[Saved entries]
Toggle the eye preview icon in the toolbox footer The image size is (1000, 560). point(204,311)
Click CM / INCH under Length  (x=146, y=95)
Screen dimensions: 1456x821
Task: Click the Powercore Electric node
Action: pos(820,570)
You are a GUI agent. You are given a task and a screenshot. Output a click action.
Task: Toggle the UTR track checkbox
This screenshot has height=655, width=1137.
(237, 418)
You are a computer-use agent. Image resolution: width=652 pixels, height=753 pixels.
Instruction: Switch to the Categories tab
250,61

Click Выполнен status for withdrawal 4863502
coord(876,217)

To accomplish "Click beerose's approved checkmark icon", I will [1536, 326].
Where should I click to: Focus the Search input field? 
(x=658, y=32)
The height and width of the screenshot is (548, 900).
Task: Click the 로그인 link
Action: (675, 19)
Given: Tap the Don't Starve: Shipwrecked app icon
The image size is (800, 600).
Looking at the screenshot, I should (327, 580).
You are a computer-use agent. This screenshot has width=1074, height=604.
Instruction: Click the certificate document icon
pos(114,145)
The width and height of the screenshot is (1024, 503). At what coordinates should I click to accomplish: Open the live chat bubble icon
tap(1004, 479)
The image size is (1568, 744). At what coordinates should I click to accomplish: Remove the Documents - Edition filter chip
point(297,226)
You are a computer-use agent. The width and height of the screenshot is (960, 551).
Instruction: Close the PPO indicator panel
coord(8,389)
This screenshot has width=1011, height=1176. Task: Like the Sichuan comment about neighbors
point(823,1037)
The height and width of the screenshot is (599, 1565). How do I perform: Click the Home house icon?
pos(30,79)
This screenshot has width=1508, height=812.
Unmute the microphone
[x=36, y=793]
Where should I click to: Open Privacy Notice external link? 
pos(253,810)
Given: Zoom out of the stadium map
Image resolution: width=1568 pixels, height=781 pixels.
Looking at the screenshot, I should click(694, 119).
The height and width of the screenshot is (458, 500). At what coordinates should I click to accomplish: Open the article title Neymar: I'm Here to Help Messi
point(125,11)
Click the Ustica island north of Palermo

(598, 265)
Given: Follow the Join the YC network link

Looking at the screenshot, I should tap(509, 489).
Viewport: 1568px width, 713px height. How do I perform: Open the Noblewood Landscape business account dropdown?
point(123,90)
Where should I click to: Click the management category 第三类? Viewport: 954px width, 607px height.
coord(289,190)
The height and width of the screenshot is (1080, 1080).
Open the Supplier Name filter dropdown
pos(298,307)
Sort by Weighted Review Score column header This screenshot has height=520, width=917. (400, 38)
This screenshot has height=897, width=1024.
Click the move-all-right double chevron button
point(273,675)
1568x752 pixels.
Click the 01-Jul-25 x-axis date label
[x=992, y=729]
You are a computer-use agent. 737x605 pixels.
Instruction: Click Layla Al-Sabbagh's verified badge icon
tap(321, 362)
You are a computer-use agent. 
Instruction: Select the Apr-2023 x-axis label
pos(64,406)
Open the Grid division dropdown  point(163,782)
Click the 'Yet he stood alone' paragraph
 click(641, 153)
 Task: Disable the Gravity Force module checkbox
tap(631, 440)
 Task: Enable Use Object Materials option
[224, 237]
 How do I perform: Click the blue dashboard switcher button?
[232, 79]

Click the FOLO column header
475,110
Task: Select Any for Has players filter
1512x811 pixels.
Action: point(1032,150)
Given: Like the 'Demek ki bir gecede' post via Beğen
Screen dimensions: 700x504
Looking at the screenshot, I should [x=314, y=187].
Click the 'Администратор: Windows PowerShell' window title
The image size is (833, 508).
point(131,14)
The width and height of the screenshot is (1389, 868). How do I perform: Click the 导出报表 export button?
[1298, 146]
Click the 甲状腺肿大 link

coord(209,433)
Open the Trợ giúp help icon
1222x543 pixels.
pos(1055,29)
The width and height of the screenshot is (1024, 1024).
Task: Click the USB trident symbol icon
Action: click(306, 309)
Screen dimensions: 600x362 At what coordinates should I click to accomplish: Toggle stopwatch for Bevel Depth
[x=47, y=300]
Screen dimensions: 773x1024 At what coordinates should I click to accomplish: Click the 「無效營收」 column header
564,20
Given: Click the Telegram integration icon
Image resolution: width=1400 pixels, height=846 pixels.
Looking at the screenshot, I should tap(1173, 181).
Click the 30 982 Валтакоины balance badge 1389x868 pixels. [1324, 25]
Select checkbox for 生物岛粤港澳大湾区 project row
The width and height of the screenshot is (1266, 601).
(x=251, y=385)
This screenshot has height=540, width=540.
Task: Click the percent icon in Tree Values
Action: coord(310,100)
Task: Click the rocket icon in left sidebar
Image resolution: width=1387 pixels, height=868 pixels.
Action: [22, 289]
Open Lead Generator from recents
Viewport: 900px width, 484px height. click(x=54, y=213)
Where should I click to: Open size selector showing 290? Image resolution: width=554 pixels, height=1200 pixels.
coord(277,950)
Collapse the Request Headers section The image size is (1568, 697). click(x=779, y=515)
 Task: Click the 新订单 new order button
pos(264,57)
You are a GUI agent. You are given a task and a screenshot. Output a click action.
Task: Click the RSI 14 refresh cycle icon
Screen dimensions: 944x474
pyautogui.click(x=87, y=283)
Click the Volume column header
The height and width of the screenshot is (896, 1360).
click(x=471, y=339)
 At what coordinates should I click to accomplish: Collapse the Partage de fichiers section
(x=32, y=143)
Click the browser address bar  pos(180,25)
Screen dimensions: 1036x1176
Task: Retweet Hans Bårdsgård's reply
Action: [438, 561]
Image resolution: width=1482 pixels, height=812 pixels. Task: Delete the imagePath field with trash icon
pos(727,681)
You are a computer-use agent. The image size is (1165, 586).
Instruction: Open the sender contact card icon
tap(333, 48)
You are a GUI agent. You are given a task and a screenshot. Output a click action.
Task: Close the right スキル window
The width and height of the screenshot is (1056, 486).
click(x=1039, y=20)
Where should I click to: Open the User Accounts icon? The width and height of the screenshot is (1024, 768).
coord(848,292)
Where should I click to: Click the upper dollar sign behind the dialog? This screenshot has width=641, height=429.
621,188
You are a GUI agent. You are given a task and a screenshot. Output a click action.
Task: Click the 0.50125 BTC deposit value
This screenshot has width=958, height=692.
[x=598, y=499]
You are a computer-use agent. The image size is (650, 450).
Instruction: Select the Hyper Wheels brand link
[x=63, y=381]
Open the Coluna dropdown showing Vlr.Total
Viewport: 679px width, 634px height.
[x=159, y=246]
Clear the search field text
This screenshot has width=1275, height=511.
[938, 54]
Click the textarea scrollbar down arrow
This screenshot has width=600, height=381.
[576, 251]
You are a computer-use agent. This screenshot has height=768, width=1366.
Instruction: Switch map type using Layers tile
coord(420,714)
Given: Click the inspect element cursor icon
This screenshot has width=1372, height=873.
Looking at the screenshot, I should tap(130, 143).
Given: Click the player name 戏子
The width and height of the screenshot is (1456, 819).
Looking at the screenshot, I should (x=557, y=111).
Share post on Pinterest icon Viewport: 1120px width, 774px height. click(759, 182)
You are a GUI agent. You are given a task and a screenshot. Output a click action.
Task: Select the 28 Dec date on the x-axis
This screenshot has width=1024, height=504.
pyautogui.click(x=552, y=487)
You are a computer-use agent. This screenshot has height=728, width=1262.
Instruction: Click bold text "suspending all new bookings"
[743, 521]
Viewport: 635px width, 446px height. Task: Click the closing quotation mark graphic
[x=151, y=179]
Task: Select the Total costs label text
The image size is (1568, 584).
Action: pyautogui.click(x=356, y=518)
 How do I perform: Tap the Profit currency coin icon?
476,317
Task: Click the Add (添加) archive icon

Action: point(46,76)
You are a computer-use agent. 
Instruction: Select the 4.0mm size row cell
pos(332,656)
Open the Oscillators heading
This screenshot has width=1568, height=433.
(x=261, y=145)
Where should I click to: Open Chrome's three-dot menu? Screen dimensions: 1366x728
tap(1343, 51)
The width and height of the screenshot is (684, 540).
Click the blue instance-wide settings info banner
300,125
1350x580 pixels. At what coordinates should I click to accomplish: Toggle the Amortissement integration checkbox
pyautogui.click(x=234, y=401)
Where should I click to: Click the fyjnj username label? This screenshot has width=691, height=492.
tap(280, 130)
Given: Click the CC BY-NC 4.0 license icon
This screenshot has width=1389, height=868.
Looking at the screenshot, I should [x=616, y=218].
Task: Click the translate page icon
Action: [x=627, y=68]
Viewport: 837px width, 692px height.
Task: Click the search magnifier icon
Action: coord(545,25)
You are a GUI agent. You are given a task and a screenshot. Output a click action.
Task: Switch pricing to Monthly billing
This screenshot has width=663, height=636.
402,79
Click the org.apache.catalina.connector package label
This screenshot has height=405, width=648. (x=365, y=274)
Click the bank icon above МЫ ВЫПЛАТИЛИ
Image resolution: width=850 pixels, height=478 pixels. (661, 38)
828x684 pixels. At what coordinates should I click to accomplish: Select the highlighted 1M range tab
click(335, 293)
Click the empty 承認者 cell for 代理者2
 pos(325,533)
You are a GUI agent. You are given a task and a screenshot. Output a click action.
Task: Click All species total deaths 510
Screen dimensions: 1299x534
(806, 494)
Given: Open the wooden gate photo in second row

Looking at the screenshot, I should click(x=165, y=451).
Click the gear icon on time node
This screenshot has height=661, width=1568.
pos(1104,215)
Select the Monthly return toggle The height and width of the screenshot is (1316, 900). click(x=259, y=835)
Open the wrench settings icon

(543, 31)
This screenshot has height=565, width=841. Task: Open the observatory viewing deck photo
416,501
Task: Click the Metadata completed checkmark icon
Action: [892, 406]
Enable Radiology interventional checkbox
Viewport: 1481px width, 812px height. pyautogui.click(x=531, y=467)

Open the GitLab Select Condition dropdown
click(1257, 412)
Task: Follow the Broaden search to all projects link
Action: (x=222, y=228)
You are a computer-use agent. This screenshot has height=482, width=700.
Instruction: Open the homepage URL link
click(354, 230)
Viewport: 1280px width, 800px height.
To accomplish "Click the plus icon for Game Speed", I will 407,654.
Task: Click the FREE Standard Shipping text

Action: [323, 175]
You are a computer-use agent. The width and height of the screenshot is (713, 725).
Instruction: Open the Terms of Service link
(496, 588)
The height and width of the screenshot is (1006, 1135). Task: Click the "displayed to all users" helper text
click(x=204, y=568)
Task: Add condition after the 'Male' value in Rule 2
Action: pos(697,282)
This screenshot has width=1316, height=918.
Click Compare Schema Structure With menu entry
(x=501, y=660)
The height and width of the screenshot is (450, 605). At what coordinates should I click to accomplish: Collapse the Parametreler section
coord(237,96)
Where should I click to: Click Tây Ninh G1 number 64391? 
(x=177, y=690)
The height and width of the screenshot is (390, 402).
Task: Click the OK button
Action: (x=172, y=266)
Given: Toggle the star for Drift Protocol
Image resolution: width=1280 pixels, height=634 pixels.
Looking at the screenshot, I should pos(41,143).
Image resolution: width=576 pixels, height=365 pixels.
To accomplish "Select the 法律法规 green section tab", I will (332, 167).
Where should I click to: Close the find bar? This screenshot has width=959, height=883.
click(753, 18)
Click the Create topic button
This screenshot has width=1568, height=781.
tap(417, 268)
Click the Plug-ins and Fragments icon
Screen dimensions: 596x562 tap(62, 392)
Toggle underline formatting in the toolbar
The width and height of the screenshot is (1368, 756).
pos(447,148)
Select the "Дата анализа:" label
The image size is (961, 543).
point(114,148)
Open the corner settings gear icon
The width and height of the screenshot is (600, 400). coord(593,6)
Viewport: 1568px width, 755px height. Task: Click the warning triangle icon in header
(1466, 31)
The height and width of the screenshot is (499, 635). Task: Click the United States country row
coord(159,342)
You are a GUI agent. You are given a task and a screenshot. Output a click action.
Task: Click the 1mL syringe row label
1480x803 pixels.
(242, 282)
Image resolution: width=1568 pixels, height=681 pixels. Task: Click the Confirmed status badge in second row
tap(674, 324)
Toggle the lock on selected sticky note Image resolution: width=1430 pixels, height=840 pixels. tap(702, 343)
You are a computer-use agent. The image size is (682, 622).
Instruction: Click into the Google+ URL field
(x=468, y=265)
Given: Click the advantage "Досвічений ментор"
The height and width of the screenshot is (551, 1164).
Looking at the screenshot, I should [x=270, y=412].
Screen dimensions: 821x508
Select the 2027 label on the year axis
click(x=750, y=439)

> [TASK OBJECTIVE] Wherever a line holds the word "post", copy that line out of the entries above.

> [SOLUTION BELOW]
Given: Like the 'Demek ki bir gecede' post via Beğen
Share post on Pinterest icon Viewport: 1120px width, 774px height. click(759, 182)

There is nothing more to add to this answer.